In this landlord-tenant case, the court was charged with deciding whether the City of Newark’s rent control ordinance prohibited the assessment of “additional rent,” for purposes of a summary dispossess action, if the total amount assessed, including this contractually provided for “additional rent,” exceeded the maximum rent permitted by the ordinance. The court answered the question in the affirmative.
This was an action seeking eviction for non-payment of rent. The tenant brought a motion arguing that the local rent control ordinance prohibited the incorporation of additional rent of the kind that was at issue in a summary dispossess action. The tenant argued that the ordinance established a maximum rent cap and any rent that exceeded that amount could not form a basis for eviction. The tenant further argued that regardless of whether defined as “additional rent,” fees should be considered in the ordinance’s definition of “rent” and thus capped thereby. The landlord countered that assessing the additional rent was not contrary to the subject ordinance and the lease expressly provided for such assessment. The landlord further argued that the fees sought are such a common form of additional rent that the local ordinance’s failure to specifically exclude it in the definition should be understood to be mean that the ordinance does not prohibit it.

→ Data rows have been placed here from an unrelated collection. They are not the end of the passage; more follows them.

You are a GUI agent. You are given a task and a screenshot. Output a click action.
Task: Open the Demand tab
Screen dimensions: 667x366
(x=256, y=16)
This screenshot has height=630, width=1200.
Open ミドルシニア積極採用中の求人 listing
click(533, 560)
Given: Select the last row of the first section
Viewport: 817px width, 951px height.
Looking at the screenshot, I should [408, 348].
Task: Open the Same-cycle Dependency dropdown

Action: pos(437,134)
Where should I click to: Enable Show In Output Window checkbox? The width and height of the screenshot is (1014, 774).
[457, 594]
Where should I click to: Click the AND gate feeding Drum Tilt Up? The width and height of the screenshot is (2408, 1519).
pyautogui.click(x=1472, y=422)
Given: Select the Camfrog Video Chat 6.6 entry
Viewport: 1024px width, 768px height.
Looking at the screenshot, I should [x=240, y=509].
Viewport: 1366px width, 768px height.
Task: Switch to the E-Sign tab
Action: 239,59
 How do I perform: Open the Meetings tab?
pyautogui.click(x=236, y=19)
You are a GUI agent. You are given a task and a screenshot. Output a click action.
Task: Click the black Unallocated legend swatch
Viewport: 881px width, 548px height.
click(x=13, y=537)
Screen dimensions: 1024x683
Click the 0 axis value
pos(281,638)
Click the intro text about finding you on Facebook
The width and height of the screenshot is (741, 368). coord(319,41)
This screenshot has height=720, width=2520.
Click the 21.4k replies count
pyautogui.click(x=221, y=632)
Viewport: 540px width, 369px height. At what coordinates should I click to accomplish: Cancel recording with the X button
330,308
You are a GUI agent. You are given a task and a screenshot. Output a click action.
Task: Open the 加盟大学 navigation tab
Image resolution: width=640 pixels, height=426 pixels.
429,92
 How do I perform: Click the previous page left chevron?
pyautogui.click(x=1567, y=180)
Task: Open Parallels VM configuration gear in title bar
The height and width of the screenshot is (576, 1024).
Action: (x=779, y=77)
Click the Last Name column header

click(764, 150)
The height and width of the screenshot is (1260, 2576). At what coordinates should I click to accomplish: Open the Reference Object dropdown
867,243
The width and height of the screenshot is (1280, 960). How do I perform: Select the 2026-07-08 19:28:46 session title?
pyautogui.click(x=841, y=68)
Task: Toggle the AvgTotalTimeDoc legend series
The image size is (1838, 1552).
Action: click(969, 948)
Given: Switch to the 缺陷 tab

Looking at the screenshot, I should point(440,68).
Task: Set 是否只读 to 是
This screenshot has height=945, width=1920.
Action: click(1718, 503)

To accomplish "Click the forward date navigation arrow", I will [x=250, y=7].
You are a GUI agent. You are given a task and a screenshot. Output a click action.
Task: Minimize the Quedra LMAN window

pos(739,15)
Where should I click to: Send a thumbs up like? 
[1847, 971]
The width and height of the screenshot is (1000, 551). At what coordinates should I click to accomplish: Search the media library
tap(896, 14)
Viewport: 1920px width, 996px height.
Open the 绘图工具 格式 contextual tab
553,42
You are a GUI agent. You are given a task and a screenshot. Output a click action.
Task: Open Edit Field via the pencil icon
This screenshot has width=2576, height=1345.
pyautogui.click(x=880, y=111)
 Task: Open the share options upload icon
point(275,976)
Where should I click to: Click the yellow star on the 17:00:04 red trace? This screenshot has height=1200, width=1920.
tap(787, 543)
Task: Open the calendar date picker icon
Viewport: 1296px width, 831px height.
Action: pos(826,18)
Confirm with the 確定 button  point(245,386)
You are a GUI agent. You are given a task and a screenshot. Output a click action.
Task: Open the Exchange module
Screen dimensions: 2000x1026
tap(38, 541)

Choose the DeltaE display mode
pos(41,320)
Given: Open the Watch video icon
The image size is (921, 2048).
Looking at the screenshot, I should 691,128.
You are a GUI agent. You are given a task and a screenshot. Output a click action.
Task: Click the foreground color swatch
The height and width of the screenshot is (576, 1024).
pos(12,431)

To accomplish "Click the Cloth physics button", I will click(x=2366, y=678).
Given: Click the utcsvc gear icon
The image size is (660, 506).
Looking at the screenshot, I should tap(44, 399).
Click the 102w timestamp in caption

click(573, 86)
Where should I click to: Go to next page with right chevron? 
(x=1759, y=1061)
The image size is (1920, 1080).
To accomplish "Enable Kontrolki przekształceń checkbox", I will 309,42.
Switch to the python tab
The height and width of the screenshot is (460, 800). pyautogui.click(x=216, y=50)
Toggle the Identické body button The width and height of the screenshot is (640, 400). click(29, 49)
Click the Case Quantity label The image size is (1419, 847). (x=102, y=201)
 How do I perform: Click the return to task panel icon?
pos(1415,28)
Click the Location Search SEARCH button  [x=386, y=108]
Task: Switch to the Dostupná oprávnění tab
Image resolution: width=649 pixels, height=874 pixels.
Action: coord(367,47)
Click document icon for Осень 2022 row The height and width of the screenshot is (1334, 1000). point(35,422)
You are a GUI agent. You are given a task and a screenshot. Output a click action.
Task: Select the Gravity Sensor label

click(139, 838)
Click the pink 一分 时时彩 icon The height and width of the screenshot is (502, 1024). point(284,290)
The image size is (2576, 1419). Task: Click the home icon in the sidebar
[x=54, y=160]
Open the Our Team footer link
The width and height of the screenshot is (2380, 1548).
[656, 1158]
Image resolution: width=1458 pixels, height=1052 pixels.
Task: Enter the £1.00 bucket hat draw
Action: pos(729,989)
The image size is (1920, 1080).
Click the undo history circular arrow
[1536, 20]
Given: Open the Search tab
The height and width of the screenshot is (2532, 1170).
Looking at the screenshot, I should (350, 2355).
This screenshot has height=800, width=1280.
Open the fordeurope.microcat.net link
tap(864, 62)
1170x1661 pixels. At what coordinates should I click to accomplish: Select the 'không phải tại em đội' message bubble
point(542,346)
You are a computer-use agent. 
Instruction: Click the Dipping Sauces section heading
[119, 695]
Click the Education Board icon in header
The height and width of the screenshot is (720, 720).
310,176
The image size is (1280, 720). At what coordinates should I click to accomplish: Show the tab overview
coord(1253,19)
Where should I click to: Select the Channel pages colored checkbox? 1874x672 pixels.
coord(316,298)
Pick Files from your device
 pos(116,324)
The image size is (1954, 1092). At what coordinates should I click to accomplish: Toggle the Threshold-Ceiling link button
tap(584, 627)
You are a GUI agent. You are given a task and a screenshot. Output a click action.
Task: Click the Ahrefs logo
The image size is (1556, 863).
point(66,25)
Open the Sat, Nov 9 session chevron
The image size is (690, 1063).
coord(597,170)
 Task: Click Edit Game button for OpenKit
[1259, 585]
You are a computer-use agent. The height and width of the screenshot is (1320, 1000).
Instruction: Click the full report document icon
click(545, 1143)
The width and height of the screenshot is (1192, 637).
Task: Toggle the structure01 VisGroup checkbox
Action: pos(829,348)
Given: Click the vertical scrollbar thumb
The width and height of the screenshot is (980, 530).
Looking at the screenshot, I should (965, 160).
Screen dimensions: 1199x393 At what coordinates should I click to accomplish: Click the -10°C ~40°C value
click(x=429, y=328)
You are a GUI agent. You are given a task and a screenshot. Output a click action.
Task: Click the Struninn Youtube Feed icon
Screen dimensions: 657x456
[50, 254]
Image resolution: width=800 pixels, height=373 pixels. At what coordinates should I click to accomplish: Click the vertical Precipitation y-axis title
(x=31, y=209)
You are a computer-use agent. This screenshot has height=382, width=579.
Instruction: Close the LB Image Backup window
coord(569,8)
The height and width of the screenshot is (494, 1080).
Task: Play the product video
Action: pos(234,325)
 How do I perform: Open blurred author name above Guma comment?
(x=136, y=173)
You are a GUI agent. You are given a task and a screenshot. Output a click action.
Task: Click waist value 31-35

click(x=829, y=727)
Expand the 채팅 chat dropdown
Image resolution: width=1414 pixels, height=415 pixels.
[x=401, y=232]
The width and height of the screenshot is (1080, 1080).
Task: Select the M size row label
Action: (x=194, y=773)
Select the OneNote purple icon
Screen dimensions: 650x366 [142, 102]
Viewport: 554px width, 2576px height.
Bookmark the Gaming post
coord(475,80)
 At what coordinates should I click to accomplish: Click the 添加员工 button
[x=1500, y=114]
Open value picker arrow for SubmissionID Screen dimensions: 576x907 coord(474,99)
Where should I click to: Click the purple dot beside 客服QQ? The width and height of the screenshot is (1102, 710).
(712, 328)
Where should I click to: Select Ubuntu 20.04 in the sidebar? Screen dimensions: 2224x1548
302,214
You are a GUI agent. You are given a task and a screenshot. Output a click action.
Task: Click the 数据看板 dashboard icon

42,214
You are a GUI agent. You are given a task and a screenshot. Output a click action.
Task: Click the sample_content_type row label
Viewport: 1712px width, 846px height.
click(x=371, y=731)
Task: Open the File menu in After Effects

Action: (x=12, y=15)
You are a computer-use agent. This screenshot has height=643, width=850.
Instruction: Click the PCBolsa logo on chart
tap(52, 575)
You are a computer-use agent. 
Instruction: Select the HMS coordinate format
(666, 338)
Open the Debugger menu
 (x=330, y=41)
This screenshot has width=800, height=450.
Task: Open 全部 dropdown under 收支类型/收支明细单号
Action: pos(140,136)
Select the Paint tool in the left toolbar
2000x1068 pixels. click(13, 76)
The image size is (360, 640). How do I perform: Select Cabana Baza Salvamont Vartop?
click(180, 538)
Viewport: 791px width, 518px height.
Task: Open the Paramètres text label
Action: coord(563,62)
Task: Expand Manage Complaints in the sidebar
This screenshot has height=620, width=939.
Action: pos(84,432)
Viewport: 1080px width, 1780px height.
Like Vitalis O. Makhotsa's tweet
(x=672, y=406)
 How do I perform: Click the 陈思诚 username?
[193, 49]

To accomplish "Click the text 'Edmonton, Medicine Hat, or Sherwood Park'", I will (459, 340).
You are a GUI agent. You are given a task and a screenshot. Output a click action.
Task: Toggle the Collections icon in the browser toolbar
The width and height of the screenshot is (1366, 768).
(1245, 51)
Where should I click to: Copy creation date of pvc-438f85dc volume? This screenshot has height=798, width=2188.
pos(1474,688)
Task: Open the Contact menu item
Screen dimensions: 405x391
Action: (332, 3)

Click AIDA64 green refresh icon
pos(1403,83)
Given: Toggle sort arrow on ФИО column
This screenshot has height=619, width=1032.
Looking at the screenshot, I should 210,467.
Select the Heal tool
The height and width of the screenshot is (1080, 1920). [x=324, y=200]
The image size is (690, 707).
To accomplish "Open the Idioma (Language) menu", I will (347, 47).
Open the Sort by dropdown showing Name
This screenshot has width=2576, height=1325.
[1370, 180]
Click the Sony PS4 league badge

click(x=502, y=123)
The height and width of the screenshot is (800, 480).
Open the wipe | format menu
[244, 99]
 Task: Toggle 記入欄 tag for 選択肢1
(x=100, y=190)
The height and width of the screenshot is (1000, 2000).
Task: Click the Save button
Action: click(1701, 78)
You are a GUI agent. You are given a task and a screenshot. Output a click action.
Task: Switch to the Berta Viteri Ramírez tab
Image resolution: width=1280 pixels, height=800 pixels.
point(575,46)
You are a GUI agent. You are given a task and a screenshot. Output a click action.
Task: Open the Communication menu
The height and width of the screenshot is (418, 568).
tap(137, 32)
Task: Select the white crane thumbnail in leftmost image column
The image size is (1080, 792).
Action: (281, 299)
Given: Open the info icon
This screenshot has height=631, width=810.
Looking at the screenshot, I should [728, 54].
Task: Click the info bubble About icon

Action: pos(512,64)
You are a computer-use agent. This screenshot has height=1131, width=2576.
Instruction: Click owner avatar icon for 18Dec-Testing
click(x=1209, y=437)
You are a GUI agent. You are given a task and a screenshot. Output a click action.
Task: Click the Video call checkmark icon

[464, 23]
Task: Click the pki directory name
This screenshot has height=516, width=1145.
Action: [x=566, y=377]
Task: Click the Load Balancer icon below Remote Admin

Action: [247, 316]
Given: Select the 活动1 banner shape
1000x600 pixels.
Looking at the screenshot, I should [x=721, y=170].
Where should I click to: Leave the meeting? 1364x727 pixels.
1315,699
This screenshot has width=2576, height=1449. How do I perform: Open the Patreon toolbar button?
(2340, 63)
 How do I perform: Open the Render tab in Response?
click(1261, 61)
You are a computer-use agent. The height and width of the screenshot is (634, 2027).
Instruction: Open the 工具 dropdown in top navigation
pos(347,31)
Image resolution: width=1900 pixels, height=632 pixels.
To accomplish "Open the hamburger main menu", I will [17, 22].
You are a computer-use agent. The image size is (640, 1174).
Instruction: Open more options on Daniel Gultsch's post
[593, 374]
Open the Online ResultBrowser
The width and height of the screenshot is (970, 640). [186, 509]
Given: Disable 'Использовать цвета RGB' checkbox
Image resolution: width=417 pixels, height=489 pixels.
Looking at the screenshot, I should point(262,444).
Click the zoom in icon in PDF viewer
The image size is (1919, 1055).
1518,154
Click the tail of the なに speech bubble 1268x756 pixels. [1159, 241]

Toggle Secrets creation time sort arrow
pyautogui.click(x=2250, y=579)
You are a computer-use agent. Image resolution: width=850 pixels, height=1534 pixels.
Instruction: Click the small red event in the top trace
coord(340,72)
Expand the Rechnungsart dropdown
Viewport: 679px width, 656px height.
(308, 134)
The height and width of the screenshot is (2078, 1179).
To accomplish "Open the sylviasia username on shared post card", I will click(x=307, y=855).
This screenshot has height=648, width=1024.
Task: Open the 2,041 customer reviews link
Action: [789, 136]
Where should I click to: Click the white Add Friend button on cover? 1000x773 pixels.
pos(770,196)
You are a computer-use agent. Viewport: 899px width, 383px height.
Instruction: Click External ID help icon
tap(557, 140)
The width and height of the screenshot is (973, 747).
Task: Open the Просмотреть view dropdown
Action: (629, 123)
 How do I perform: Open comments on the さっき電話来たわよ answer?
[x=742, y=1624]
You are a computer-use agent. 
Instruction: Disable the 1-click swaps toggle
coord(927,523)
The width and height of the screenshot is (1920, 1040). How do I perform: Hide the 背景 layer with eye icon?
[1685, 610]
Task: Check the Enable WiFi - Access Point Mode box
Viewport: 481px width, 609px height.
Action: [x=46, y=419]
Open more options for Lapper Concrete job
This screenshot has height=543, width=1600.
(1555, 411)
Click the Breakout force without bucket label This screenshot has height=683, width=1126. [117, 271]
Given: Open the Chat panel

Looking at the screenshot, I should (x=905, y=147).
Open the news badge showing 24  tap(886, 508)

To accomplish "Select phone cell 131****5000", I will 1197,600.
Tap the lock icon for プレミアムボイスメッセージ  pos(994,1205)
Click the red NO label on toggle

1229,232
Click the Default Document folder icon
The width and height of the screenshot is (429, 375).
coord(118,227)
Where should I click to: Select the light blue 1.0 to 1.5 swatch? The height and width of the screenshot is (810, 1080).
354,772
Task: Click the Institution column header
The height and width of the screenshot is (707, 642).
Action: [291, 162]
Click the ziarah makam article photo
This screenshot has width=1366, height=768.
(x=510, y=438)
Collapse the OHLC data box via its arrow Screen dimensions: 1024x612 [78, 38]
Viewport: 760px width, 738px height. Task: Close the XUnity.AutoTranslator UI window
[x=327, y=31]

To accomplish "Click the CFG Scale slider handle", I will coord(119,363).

The court held that the landlord was not entitled to evict the tenant based upon the failure to pay the “additional rent,” notwithstanding that the lease memorialized that legal and late fees were collectible as “additional rent.” The court found that the total amount of rent that could be assessed and thus put at issue in a summary dispossess case was limited by the local ordinance. The court established that the assessment of “additional rent” is still the imposition of rent, and because the ordinance governs all rent without exception, the rent could not exceed the municipal ordinance rate cap. Accordingly, the landlord was disallowed from seeking any rents in excess of the maximum rent permitted by the ordinance in a summary dispossess action. The landlord’s contractual remedy was preserved.